== Exercise goal ==
Only certain lines below are wanted: those starting at the line containing "The height and" and ending at the line containing "This screenshot has width=1019, height=616.", both included, each retyped exactly.

== Source records ==
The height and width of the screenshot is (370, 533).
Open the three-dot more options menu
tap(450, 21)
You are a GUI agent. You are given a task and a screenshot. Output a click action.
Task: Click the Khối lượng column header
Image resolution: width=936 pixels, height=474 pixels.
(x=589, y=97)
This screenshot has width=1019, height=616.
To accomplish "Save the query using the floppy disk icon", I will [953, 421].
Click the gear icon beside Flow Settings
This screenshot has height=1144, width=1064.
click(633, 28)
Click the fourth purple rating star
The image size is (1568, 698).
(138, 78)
...
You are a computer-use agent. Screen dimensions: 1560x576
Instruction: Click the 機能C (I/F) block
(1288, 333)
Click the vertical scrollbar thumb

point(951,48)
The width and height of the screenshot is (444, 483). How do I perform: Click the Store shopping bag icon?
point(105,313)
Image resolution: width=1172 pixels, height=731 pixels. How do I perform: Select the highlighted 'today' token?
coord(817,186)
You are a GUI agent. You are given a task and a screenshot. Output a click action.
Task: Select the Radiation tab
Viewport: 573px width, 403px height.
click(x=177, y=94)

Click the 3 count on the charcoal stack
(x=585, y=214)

== Answer to this task ==
The height and width of the screenshot is (370, 533).
Open the three-dot more options menu
tap(450, 21)
You are a GUI agent. You are given a task and a screenshot. Output a click action.
Task: Click the Khối lượng column header
Image resolution: width=936 pixels, height=474 pixels.
(x=589, y=97)
This screenshot has width=1019, height=616.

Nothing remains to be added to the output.